Says a source: 'Abhishek's role in 'Dum Maaro Dum' of a cop on a drug-busting mission in Goa has distinct shades of his dad's career-turning role as a cop settling scores in Zanjeer.'
'Since both Junior Bachchan and director Rohan Sippy are huge fans of the Big B, Abhishek's role in 'Dum Maaro Dum' will now be a full-on homage to the irate cop's cleansing of corruption in Zanjeer,' the source adds.
Apparently, the action sequences that were the forte of 'Zanjeer' are now being strengthened in 'Dum Maaro Dum'.
Also, with two back-to-back Abhishek Bachchan-starrers Ashutosh Gowariker's 'Khelein Hum Jee Jaan Sey' and Abhinay Deo's 'Game' scheduled for this year, Fox Star Studios have pushed 'Dum Maaro Dum' to April next year, although the film is nearly complete.

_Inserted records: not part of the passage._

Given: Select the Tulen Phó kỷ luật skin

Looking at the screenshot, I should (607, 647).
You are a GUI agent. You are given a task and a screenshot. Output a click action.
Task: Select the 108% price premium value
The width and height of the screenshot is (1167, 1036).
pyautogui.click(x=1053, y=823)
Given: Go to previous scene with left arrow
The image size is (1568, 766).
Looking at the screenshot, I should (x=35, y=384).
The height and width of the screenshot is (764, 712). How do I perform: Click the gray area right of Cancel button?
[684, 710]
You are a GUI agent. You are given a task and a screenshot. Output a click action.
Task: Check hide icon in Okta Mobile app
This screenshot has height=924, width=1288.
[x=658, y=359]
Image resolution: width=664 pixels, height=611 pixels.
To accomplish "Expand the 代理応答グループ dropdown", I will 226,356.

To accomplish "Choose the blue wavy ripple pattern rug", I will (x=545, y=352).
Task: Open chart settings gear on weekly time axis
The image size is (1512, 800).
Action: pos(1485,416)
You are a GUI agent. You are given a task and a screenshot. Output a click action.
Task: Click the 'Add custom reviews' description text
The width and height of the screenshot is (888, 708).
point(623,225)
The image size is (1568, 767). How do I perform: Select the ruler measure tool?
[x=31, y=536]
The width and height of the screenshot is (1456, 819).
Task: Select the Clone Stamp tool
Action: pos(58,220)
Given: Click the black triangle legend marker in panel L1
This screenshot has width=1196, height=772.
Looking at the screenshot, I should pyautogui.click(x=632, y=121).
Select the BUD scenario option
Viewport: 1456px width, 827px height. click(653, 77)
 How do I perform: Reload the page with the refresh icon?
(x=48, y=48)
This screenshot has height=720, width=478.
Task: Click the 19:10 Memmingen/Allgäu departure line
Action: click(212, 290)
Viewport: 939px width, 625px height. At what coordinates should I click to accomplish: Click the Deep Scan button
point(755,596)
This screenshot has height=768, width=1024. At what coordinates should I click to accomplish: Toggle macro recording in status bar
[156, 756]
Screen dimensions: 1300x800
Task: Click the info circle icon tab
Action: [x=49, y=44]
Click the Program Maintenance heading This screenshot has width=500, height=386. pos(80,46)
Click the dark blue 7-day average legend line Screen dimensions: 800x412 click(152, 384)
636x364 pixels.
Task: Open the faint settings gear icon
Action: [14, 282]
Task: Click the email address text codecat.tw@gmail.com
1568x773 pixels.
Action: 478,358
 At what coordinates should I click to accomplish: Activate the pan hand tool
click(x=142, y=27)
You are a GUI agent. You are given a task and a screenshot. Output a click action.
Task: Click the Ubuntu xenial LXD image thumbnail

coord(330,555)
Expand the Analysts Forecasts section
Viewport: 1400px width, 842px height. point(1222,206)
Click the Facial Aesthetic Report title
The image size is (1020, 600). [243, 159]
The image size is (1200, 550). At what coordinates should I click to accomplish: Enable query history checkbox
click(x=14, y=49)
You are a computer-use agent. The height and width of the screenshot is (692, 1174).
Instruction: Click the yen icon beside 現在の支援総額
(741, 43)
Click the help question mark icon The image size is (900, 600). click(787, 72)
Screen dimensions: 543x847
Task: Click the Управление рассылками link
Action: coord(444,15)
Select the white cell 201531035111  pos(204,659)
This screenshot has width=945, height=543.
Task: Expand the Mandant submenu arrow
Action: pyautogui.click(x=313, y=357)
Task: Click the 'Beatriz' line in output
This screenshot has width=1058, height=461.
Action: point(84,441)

The studio, whose maiden attempt at cracking Bollywood in 'My Name Is Khan' showed impressive results, decided to squeeze in another quickie 'Khichdi' to keep Fox's kitchen in India running until the next biggie had a free-way for a smooth run.
Serving up 'Khichdi' served up a dual purpose. It provided an easily identifiable comic connectivity with the audience. And television actors had all the time in the world to give to the film as the serial had closed down two years ago.
Confirming that 'Dum Maaro Dum' had indeed been pushed to next year to accommodate the other two Abhishek starrers, Fox Star Studio's CEO Vijay Singh says: 'We are going to complete the film this month. But we'll hold on to it till April 2011.'
'There's no point in cluttering the market with three Abhishek Bachchan-starrers. However, 'Khichdi' was not a stop-gap film for us. Much thought had gone into producing it,' he adds.
Singh is proud that Khichdi was the first large-screen adaptation of a television series in India.
'We released it with as many as 400 prints across the country. For us it was not a small film at all. And it was certainly not a stop-gap project meant to absorb the delay in the release of Dum Maaro Dum,' he says.